Have a question about this project? Sign up for a free GitHub account to open an issue and contact its maintainers and the community.

By clicking “Sign up for GitHub”, you agree to our terms of service and privacy statement. We’ll occasionally send you account related emails.

Already on GitHub? Sign in to your account

Docker runs privileged container as "unconfined" after restarting container #38075

Open
phillipp opened this issue Oct 24, 2018 · 8 comments
Open

Comments

@phillipp
Copy link

Description

A privileged container confined to an apparmor profile specified with --security-opt apparmor=profile-name is run as "unconfined" after restarting the container.
The profile is only used when first starting the container with docker run, but stopping the container and starting it with docker start starts it as unconfined (auto_restart works, too).

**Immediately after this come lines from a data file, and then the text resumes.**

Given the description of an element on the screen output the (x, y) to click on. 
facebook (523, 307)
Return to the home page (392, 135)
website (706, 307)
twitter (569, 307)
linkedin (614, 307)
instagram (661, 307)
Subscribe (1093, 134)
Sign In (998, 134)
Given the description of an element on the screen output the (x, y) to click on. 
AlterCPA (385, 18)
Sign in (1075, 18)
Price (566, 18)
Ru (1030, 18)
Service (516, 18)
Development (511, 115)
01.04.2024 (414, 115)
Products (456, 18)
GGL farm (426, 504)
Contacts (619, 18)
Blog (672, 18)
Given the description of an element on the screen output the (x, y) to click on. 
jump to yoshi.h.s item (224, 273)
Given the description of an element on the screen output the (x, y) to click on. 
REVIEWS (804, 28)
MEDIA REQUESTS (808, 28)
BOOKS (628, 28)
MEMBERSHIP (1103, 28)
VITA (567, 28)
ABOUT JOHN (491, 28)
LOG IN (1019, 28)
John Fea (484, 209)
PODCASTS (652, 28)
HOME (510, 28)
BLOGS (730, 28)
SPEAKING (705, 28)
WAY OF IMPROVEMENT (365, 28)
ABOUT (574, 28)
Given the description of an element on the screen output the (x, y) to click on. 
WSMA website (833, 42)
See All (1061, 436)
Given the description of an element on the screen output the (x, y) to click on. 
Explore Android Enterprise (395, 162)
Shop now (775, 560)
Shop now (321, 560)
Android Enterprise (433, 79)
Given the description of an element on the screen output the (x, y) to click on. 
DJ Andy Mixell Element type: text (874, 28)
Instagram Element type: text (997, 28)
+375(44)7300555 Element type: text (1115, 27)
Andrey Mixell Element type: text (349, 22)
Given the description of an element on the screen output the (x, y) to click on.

Steps to reproduce the issue:

  1. (optional, gives proof in audit.log) Build container with a program that changes apparmor hat
  2. Start container with docker run --privileged --security-opt apparmor=docker-default, note container id and stop it
  3. Start container again with docker start

Another way, same results:

  1. Set restart_policy for container with apparmor profile
  2. let container auto-restart, for example reboot
  3. Processes in containers are now unconfined

Describe the results you received:

First of all, aa-status does not show the processes in the container to be in enforce mode. They are missing in aa-status output completely.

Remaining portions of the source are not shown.